【コラム】
風と土のカルテ(81)

少子化を憂える大先輩が著したユニークな一冊

色平 哲郎

 敬愛する医学部の大先輩、邉見(へんみ)公雄ドクターの『令和の改新 日本列島再輝論』(幻冬舎、2020)は、地方で医療に携わる者、いや大都市圏も含めた日本の医療福祉の関係者にとって、重要な導きの書だと思う。
 今回は、この本について述べてみたい。

 邉見先生は、1944年に旧満州(中国東北部)で生まれ、中国残留孤児になりかねない状況でお母さんに背負われて帰国。徳島県の吉野川中流域の山峡で育った。京都大学医学部を卒業し、大和高田市立病院、京大附属病院を経て兵庫県の赤穂市民病院の外科医長、病院長を長く務めた。

 全国自治体病院協議会の会長に就き、15の病院団体が参加する日本病院団体協議会(日病協)の結成に力を注ぐ。診療報酬を決める中央社会保険医療協議会(中医協)の委員も務め、「チーム医療」の評価向上などに尽力している。

●ふるさと納税ならぬ「ふるさと医療」

 このように経験に富んだ邉見先生が初めて単著として著したのが、今回紹介する書籍だ。内容は、大きく分けて、少子化で国力が低下していく日本の近未来を見据えた「行政改革プラン」と、医療者としての人生を振り返った「回想」の2つからなる。

 「行革プラン」の主眼は、いかにして少子化を防ぐか。
 子育ての環境面で決して恵まれているとは言えない東京への一極集中が少子化に拍車をかけているとした上で、邉見先生は、例えば「中央省庁の46道府県への移転」などを提言している。気象庁は沖縄へ、農林水産省は自給率100%以上の北海道の他、宮崎、熊本などを候補として挙げた。

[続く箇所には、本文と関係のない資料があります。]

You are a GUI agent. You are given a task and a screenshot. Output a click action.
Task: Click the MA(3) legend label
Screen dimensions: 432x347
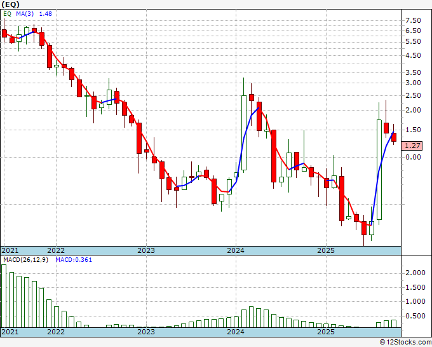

 その他にも、次のような策を「本気」で提案している。
・ふるさと納税ならぬ「ふるさと医療」の提供
 (心ある医師が医療の手薄なへき地や離島で、1週間でも1カ月でも診療をする制度)
・「国民皆保険制度」と憲法9条を世界文化遺産にすること
・子どもが選挙権を得るまでは、母親に子どもの数だけ選挙権を与える
 (母親は良い社会を作るのに適性がある、という考え方に基づく)

 初めて聞く人は、これらの提案のユニークさに気を取られる。しかし、激論必至ではあろうが、少子化で社会保障全体が危機的状況を迎えている今、真剣に考える必要があるのではないか。

●「家族や友人の手術はやるな」の意味

 一医療者としては、邉見先生の人生の歩みで「ああ、そうだったんだ」と目を開かれた記述が幾つもある。

 例えば、赤穂市民病院で外科部長として外科を統括するようになって、「家族や友人はなるべく自分の病院に呼び寄せて手術をする」ことにしたそうだ。
 身内の治療を他の病院に委ねるようでは病院の沽券にかかわる。身内も見ず知らずの人も同じように治療するから、多くの患者さんの信頼が得られる、と考えたのだろう。

 お母さんの下肢静脈瘤、1歳だった姪御さんの鼠径ヘルニア、義理のお母さんの胆石、中学の同級生の前立腺癌、高校の同級生の椎間板ヘルニア、、、と、縁者、友人、知人を呼んでメスをふるう。

 親友の外科医Tさんが早期胃癌と診断され、自院で手術を引き受けた。教授と、「神の手」と呼ばれていた先輩が執刀する。開腹すると「濁った腹水のある癌性腹膜炎」。抗癌剤腹腔注入など、あらゆることをやり尽くす。
 ところが、やれることをやり過ぎたためか、胃全摘出後の食道と小腸の吻合がうまくいかず、術後、二度と食事がとれないまま亡くなったという。
 みんなで助けようと頑張り過ぎたのが仇となった。

 邉見先生は、こう記している。
 「以前から『家族や友人の手術はやるな』と先輩から言われていた意味が良くわかった。やり過ぎたり控え過ぎたり、感情移入でオーバーサージェリー、アンダーサージェリーになってしまい適正な手術ができなくなるのである」

 物事は多面的に見なければ分からない──。
 本書に盛り込まれた政策提言やエピソードからは、自らの苦い経験も踏まえた邉見先生のメッセージが浮かび上がってくる。

(長野県佐久総合病院医師・『オルタ広場』編集委員)

※この記事は著者の許諾を得て『日経メディカル』2021年1月29日号から転載したものですが、文責は『オルタ広場』編集部にあります。